- Source excerpt
In insideARM’s Credit & Debt Collection Industry Confidence Survey for the first quarter of 2009, the accounts receivable management industry made it clear that the current economic downturn is still impacting their business and straining operations, even as the first quarter brought an uptick in performance.

Along with the data collected in the survey, we gave survey participants an opportunity to freely express their thoughts on many questions. With 564 participants in the survey, we received a lot of comments on current conditions, plans for strategy changes and many other topics.

Below is a comprehensive representation of the comments we received. To view the data collected in the survey, please visit http://www.insidearm.com/go/credit-debt-collection-confidence-survey-q1-2009-free-report.

The responses are spread over several pages, with comments on five key themes:

  1. Collection & Liquidation Rates and Account Placement Volumes for ARM Companies
  2. Collection Strategy Changes at ARM Companies
  3. Staffing Levels and Strategies atARM Companies
  4. Collection Performance of Creditors
  5. General Comments from ARM Companes, Creditors, and Vendors to the ARM Industry

Collection/Liquidation Rates and Account Placement Volume – ARM Companies

“We perform extremely well and we are accumulating higher and higher quality business.”

“As a tax collection agency, we have seen significant growth in new receivables as taxpayers take longer to pay or do not attach a payment with their tax return. Collectors hear of more hardship cases and are taking more installment agreements as people are unable to pay the full amount due in one payment. I expect to see this trend continue in the coming months. Hopefully, the economy will turn around and job loss will be minimized.”

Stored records

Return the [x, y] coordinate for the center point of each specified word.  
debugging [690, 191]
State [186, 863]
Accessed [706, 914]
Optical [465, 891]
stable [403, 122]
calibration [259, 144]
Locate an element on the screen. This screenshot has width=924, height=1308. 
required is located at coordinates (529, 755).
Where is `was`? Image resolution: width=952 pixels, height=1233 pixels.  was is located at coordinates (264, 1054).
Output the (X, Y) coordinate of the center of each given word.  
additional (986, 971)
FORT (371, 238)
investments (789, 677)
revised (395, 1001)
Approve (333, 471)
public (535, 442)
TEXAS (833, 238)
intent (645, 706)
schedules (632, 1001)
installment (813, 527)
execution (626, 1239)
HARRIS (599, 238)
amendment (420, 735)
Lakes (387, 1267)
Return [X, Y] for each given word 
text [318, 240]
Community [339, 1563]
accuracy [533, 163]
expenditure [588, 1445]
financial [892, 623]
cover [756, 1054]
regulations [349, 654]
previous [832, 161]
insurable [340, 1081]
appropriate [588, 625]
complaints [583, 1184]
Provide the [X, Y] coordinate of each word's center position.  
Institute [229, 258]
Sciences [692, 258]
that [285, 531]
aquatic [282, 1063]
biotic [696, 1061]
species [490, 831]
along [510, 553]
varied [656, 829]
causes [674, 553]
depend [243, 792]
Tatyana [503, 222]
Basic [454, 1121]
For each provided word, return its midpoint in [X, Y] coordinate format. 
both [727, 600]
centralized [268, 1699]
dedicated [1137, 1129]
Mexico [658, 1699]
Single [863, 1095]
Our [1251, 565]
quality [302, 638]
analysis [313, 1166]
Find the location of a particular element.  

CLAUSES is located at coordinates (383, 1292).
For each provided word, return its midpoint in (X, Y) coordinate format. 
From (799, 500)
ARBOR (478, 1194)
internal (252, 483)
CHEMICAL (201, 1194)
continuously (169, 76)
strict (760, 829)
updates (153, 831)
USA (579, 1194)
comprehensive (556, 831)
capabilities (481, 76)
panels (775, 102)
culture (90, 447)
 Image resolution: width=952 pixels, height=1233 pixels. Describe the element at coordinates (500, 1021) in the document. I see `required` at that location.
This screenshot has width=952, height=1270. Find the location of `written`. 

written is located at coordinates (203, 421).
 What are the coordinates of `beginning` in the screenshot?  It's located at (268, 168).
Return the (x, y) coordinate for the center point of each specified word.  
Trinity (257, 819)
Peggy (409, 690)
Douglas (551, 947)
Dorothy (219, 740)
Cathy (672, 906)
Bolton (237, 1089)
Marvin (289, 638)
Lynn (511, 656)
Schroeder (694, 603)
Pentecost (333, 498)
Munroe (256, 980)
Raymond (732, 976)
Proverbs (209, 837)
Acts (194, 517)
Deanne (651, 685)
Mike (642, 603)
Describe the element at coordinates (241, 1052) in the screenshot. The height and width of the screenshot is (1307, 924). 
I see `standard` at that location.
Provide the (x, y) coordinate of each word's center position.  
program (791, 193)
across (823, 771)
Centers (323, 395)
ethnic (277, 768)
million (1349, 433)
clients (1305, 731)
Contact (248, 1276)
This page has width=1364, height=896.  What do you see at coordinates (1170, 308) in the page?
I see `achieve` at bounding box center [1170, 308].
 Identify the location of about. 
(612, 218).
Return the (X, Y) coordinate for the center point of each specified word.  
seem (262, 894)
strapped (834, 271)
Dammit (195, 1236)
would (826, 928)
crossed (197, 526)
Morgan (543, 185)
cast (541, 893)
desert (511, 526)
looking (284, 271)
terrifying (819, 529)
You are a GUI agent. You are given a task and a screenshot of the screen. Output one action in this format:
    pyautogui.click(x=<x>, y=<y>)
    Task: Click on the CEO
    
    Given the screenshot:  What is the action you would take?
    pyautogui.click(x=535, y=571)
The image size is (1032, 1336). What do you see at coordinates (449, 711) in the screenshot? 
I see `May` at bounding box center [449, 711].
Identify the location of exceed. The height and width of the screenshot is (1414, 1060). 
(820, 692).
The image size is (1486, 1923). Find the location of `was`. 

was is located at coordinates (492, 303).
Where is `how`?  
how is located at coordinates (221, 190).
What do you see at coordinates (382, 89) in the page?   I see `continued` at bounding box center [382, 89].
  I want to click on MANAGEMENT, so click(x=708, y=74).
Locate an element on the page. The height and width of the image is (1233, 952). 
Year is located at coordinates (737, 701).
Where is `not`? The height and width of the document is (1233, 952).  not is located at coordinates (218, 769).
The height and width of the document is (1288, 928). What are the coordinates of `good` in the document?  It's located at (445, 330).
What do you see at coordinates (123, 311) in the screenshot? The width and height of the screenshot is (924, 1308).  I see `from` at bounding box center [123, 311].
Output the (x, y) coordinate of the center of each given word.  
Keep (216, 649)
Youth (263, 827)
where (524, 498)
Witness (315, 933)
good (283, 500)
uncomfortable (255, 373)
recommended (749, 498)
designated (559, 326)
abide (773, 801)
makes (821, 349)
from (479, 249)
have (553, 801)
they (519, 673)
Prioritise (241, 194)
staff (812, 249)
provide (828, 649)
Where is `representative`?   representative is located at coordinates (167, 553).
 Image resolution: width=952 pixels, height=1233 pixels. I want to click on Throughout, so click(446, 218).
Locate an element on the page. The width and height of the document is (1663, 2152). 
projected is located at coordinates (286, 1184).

- Do this
Extend the collection industry survey comments, picking up after the last quoted comment shown. The records play no part in what comes next.

- Exercise output
“More placements but harder to collect.”

“My rates are very competitive, but clients are seeking a bargain basement rate, other words a lot of potential clients are similar to many employer these days, penny wise and pound foolish.”

“Our rates are well below what they were 5 years ago however our volume is up over 200 percent for that period. Bottom line: we are working harder for the same profits.”

“Placements are up and collections down because the customers we collect from just don’t have funds.”

“Although liquidity is down from the same quarter a year ago, profitability is up due to cost cutting measures that were begun in early 4th quarter ’08.”

“Rates slowed in 4th Q of 2008 and 1st Q of 2009. Seem to be picking up now.”

“Dipping just a little but placements have doubled and now we are picking and choosing which clients and the fees we charge are being increased as well.”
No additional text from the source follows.